Pretend-O-Rama in Minneapolis

     What a sordid spectacle it was to watch the Republican dignitaries and delegates strain to pretend that John McCain's impulsive Vice-Presidential pick, Gov. Sarah Palin of Alaska, was a great choice, and that the US economy was strong. But as one member of the club explained it, this election is not so much about issues as about feelings. I'll tell you what feeling is expressed overwhelmingly by the Republican script: insecurity. They know they are absolutely full of crap and that a big portion of the electorate is on to them. Hence, all the jingo-patriotism, including their scurrilous motto, "Country First," as if their Democratic opponents were foreign agents.
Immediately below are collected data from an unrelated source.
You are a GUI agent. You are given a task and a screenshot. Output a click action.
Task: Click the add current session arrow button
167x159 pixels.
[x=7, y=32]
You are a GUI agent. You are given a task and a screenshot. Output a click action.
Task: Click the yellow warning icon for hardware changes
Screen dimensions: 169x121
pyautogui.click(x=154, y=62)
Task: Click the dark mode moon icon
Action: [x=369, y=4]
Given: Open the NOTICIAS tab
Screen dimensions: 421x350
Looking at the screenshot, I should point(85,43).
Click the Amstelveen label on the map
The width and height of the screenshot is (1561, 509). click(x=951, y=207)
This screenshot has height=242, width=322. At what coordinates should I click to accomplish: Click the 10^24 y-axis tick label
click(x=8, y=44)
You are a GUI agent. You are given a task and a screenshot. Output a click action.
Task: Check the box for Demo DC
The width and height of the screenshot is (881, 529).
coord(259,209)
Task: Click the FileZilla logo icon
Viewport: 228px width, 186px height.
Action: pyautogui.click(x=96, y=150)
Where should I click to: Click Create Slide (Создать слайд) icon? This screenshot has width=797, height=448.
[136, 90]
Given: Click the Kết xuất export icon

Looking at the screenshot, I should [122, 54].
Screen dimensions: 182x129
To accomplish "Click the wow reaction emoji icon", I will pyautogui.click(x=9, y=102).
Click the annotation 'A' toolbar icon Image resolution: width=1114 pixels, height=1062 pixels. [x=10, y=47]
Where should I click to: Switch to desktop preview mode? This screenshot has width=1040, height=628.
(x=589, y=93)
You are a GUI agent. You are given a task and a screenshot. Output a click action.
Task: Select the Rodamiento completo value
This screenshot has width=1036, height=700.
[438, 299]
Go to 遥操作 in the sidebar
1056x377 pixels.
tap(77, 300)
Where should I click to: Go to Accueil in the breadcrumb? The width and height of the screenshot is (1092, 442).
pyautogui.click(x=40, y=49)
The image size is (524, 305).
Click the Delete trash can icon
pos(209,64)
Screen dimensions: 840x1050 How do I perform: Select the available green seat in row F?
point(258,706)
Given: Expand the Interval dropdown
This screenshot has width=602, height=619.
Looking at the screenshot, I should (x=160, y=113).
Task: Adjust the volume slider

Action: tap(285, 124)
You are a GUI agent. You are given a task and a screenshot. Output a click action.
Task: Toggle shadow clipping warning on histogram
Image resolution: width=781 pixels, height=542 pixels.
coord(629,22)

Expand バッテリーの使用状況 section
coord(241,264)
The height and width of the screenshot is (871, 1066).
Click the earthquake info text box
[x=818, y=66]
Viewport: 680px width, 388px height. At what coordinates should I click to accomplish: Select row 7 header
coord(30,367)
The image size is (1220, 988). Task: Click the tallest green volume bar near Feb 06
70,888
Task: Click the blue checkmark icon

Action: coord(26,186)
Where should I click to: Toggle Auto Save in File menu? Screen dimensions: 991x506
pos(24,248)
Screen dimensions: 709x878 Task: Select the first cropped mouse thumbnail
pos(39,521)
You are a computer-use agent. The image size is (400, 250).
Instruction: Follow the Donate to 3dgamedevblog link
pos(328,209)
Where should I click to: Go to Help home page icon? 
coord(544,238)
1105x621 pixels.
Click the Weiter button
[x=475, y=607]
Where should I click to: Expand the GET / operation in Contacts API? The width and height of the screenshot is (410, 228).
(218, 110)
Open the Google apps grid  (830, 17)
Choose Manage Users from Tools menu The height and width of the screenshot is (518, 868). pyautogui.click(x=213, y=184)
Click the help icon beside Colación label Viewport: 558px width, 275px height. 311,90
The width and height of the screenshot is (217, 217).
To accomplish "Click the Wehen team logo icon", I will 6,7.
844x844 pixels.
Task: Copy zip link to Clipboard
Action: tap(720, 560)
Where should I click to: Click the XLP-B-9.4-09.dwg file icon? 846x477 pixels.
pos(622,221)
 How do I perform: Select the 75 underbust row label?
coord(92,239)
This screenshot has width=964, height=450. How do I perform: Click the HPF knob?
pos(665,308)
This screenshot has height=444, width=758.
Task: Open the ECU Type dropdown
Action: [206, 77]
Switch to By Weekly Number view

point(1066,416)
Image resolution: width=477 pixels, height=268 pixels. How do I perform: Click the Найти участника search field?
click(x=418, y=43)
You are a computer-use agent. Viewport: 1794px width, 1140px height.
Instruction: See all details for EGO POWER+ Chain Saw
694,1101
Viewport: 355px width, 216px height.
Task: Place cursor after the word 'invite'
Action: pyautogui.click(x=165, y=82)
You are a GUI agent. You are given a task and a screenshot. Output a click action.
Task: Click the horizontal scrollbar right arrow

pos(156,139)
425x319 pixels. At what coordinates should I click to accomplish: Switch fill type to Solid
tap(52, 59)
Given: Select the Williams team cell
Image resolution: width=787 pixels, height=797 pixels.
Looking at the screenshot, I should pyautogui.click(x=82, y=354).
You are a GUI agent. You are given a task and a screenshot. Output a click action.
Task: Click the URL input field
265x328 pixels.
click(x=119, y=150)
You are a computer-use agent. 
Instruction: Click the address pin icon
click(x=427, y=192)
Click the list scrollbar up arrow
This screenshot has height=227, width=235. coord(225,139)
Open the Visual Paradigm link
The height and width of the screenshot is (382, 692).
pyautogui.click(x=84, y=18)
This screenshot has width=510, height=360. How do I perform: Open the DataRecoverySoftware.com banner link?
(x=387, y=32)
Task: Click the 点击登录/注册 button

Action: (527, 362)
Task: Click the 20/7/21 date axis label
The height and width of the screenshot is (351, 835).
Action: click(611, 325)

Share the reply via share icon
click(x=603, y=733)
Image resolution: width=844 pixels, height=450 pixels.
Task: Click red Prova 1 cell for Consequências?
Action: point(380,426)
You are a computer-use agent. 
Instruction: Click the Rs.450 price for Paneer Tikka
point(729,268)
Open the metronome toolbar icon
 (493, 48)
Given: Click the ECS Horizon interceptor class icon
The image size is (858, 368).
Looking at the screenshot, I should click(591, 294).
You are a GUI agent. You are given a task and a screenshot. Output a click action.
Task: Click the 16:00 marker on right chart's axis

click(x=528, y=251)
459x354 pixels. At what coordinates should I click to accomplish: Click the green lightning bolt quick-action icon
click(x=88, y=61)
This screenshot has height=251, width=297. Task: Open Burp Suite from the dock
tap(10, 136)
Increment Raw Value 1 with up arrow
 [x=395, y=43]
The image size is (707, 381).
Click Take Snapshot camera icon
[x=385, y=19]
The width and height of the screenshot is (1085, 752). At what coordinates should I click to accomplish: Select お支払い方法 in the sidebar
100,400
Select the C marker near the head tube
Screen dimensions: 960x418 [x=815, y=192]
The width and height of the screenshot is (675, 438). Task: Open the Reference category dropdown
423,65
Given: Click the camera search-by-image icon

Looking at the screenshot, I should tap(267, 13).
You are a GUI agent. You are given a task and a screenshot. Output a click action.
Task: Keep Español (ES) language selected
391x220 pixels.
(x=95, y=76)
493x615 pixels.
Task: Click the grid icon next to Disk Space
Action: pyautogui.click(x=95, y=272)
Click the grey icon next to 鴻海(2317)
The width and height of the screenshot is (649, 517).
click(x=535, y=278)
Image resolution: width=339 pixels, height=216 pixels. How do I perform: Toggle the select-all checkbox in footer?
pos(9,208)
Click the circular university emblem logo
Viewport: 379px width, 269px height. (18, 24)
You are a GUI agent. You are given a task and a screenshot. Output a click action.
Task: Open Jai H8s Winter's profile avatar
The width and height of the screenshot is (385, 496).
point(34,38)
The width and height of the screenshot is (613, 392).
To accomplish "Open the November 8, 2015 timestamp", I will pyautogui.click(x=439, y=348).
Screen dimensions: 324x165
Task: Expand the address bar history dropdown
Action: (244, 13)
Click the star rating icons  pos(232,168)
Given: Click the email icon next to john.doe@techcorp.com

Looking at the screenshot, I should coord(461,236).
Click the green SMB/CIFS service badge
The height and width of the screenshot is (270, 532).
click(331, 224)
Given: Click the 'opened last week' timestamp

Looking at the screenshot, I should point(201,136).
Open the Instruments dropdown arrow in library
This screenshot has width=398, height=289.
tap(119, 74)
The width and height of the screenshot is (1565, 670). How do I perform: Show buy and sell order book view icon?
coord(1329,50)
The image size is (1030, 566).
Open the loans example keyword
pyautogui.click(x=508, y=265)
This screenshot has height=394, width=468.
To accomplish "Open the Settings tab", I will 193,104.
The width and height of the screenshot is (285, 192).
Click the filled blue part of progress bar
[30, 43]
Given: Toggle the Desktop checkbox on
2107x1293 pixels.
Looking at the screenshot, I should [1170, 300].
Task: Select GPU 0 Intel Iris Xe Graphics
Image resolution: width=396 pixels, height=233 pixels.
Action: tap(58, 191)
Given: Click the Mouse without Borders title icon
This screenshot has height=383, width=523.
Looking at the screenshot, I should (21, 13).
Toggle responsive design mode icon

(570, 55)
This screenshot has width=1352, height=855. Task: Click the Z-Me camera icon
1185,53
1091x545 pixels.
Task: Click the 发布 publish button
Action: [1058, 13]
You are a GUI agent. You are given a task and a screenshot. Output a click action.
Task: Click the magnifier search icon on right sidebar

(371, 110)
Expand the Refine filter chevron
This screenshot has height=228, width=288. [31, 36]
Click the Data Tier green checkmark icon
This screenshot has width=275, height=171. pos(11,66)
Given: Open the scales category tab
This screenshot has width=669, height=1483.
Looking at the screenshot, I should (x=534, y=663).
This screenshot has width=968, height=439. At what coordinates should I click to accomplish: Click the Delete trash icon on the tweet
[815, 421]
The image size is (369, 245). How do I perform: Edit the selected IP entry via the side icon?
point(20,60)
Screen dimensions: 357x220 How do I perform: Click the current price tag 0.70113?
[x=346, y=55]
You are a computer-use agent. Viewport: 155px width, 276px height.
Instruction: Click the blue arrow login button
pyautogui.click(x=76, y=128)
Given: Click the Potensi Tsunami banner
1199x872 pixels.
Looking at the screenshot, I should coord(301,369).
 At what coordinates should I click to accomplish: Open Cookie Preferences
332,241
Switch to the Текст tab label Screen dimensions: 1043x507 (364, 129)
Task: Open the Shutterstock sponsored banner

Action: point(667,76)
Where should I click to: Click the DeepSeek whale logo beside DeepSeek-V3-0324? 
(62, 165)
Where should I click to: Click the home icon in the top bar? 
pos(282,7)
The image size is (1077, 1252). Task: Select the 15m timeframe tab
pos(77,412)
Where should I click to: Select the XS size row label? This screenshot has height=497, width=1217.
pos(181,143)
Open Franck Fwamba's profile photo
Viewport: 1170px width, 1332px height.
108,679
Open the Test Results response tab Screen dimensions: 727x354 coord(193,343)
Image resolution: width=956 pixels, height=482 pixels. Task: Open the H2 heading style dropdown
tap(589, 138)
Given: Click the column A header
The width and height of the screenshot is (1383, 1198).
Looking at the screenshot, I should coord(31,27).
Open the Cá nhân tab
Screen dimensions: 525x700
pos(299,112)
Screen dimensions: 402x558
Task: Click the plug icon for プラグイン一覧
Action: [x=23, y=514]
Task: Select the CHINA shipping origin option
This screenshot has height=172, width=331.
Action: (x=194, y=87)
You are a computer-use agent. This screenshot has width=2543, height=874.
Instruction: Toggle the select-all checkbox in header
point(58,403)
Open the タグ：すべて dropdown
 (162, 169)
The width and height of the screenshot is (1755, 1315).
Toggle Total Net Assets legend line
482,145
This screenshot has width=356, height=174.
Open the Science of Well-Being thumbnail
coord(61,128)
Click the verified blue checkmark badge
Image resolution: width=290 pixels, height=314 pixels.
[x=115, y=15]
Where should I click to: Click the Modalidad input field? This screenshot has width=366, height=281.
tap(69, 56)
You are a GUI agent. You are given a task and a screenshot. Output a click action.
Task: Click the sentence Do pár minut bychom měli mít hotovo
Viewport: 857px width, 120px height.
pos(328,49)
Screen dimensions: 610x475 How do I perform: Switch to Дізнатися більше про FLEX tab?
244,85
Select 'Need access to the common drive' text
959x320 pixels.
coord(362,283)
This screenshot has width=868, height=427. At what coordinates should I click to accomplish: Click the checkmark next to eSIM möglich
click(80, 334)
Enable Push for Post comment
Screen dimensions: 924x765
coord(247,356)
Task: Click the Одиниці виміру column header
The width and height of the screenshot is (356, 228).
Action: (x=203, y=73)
There were moments last night (Tuesday) when the pretending and outright lying got so strenuous, I thought I was at a Pinocchio look-alike contest. These are the people who are locked into defending the mis-investments of the past, in every sense. They will not adapt to the emerging realities of the future, or even entertain the notion that it is necessary. They will also come to be regarded, as this campaign moves into the heart of autumn, and the banks start crashing, as the party that wrecked America. In fact, speaking of feelings, I have a feeling that the Republican party is so morally bankrupt that it might actually explode in factional war after this election, and maybe even blow up altogether. They are the Whigs of our time.